Cela signifie qu’il faut travailler à
s’améliorer pendant quarante-neuf
ans, pour que l’année du jubilé
on puisse rendre le CHaÏ, le «
présent », à ses propriétaires
initiaux avec amour et de bon cœur. De plus,
la chemittah a ceci de merveilleux qu’elle
préserve l’homme d’une grave impureté,
car la valeur numérique de chemittah
évoque une souillure involontaire
dont celui qui croit en Dieu et le sert
se trouve protégé. C’est également
la valeur numérique du verset «
Vegam bekha ya’aminou léolam »
(« En toi aussi, ils croiront à
jamais ») (Exode 19, 9) ainsi que
du verset « Véhaya ma’haneikha
tahor » (« Et ton camp sera
saint ») (Deutéronome 23, 15).
Or on sait déjà que l’humilité
protège l’homme et l’empêche
de tomber au pouvoir de la kelipah (voir
Zohar III, 240a). La valeur numérique
du mot Anavah (« humilité »)
est la même que celle des mots Haahavah
Véhaemounah (« l’amour et la
foi »), et le mot A’hdout («
unité ») a la même valeur
numérique que Véïch Emounah
(« Et un homme de foi »).
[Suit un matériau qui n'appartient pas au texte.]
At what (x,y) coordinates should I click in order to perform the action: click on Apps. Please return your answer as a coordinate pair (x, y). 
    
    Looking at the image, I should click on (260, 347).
Les
deux valent ensemble la même chose
que Kedouchah Ilaah (« une sainteté
supérieure »).
Donc la chemittah nous apprend en particulier
l’humilité, l’unité et la
liberté de chaque homme, ainsi que
la nécessité ne pas oublier
le don de la Torah, et de travailler pour
obtenir un cœur bienfaisant envers le prochain.
Par la chemittah, l’homme peut atteindre
la perfection dans toutes les qualités,
sans compter qu’il se renforce dans le service
de Dieu et se trouve protégé
de l’impureté.
Par le mérite de l’observance
de la chemittah dans son intégralité,
avec humilité, dans l’union et la
foi, puissions-nous mériter la lumière
du « pays de la vie » («
Eretz Ha’haïm », même valeur
numérique que chemittah) et la venue
du Machia’h, amen qu’il en soit ainsi.